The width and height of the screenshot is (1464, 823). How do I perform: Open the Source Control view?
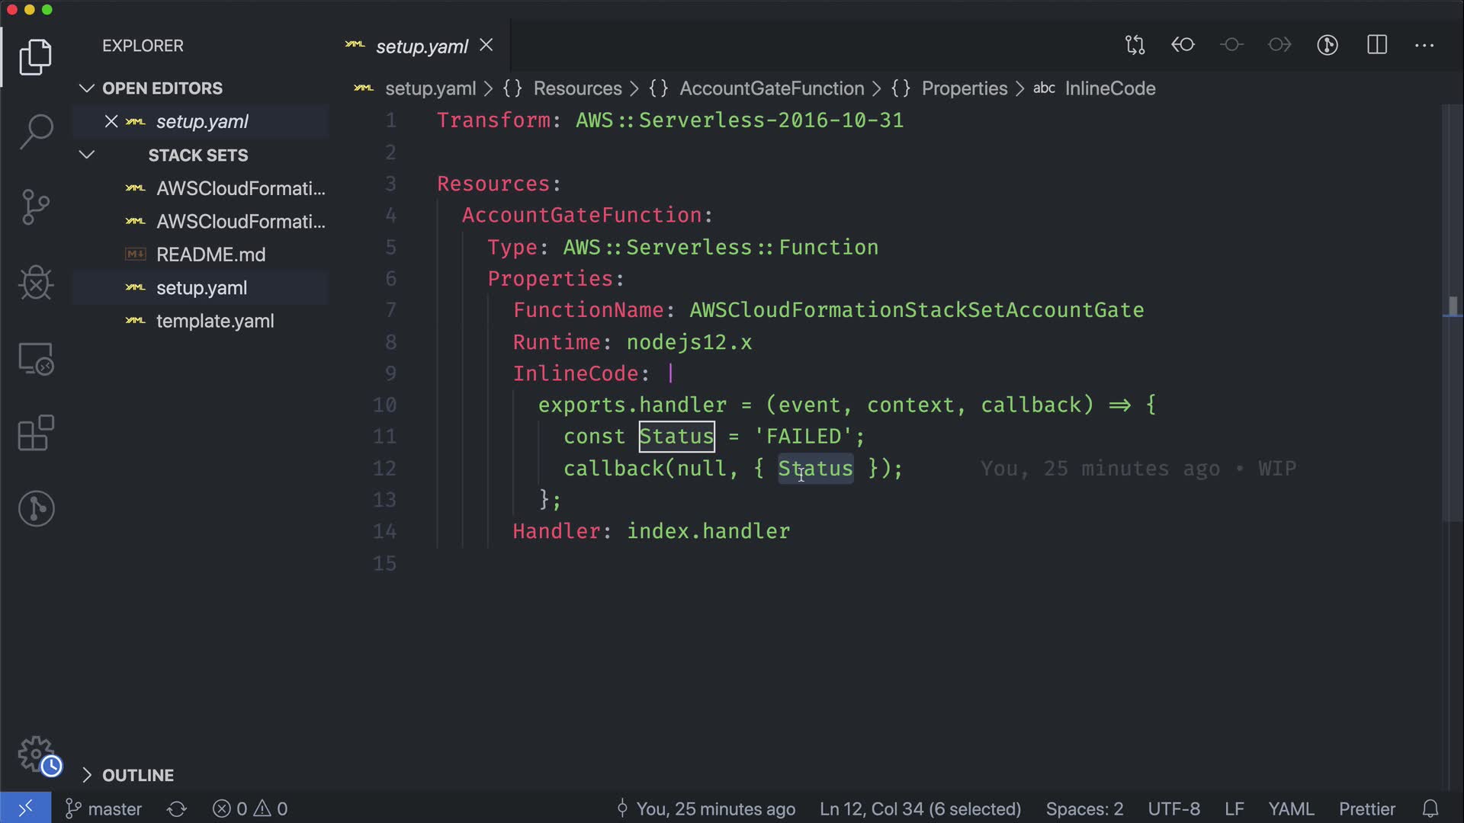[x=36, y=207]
+ + +
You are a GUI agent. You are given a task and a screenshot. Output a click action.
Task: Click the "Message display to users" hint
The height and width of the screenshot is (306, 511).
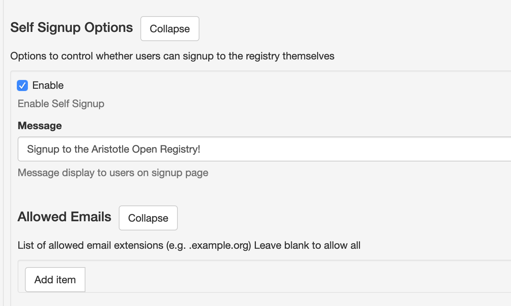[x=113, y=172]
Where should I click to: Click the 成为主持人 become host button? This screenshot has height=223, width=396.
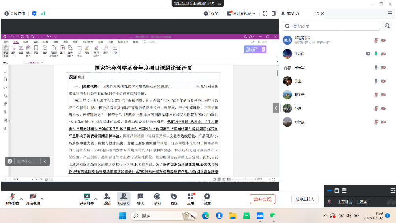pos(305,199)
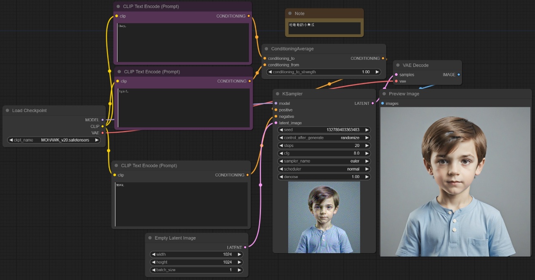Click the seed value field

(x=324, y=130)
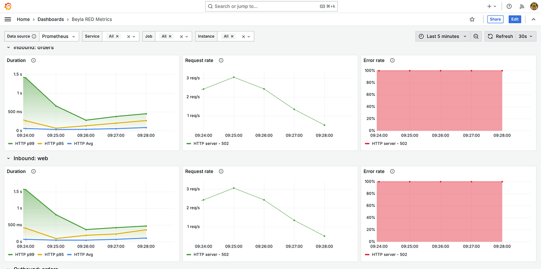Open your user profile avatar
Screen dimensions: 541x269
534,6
+ + +
** Goal **
Please copy the material word for word from the line containing "The width and" through the line containing "[x=36, y=207]", both lines included, and leave the pictures out.

** Final result **
The width and height of the screenshot is (1464, 823). How do I perform: Open the Source Control view?
[x=36, y=207]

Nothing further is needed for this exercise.